Les indices de délimitation selon le Tribunal fédéral en général

Selon le Tribunal fédéral, une activité lucrative indépendante se caractérise par l'activité d'une personne physique qui participe aux échanges économiques à ses propres risques, en utilisant les facteurs de production travail et capital, dans une organisation de travail qu'elle choisit librement, de manière permanente ou temporaire, à titre principal ou accessoire, mais dans tous les cas dans le but de réaliser un bénéfice. L'existence d'une activité à but lucratif doit être appréciée en tenant compte de l'ensemble des circonstances du cas d'espèce. Les indices peuvent être combinés à d'autres, mais aussi, dans certaines circonstances, conduire seuls à l'hypothèse d'une activité lucrative indépendante. Selon le Tribunal fédéral, sont considérés comme des indices

  • Lien étroit avec l'activité professionnelle de l'assujetti
  • Compétences spécifiques
  • Fréquence des transactions
  • Courte durée de possession
  • Manière systématique ou planifiée de procéder
  • l'utilisation des bénéfices réalisés ou leur réinvestissement dans des actifs de même nature
  • Utilisation de fonds extérieurs importants pour financer les transactions

Application des indices pour la délimitation dans le cas concret

Dans son arrêt du 6 juin 2023, le Tribunal fédéral a admis que le professeur Dr A. exerçait une activité indépendante et agissait donc à titre professionnel sur la base des indices suivants :

  • Les connaissances particulières du Prof. Dr. A. en tant qu'historien de l'art et expert en art italien.
  • La vente de 33 œuvres "en bloc" en 2014, le Prof. Dr. A. ayant acquis 21 œuvres en 2009 ou plus tard. En 2014, il a lui-même acquis 14 œuvres d'art. A. a ainsi rempli deux indices qui parlent en faveur de son activité indépendante. A. a effectué de nombreuses transactions en peu de temps (achat de 21 œuvres entre 2009 et 2014) et a possédé les œuvres d'art pour une durée relativement courte, 14 œuvres d'art même pour moins d'un an (courte durée de possession).
  • Prof. Dr. A. a réinvesti dans 21 nouvelles œuvres après une vente partielle en 2009. Il a ainsi utilisé des bénéfices ciblés pour les réinvestir dans des actifs identiques ou similaires.

Conclusion

A., la constitution ciblée de la collection - après la vente partielle en 2009 -, le réinvestissement des bénéfices dans de nouvelles œuvres d'art et, enfin, le nombre considérable de transactions effectuées en peu de temps ont conduit le Tribunal fédéral à admettre que la démarche était systématique et planifiée et à soutenir ainsi la compensation de l'impôt sur le revenu effectuée par l'administration fiscale cantonale de Zurich.

Commentaire

Pour déterminer s'il s'agit d'une activité professionnelle, les différents indices développés par le Tribunal fédéral doivent être évalués dans une perspective globale. Plus le nombre d'indices pouvant être confirmés est élevé, plus il est probable que l'autorité fiscale conclura à l'existence d'une activité lucrative indépendante et imposera le gain en capital en conséquence. La requalification d'une vente privée exonérée d'impôt en un bénéfice imposable provenant d'un commerce professionnel a des conséquences immédiates en termes de cotisations aux assurances sociales et peut entraîner des rappels de TVA, ce qui peut représenter des charges supplémentaires considérables.
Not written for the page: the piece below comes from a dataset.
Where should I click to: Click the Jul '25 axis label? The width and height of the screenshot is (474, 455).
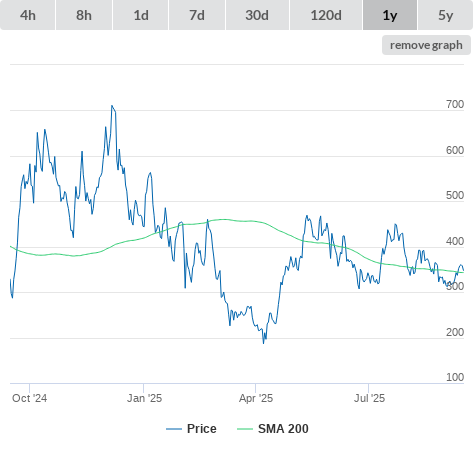coord(369,398)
Étant donné que les critères développés par la jurisprudence pour délimiter la gestion privée et le caractère professionnel laissent une marge d'appréciation considérable aux autorités, nous recommandons généralement de réaliser les ventes d'œuvres d'art d'une valeur transactionnelle considérable en étroite concertation préalable avec les autorités fiscales, afin d'éviter des surprises inattendues, comme cela s'est produit dans le cas présent.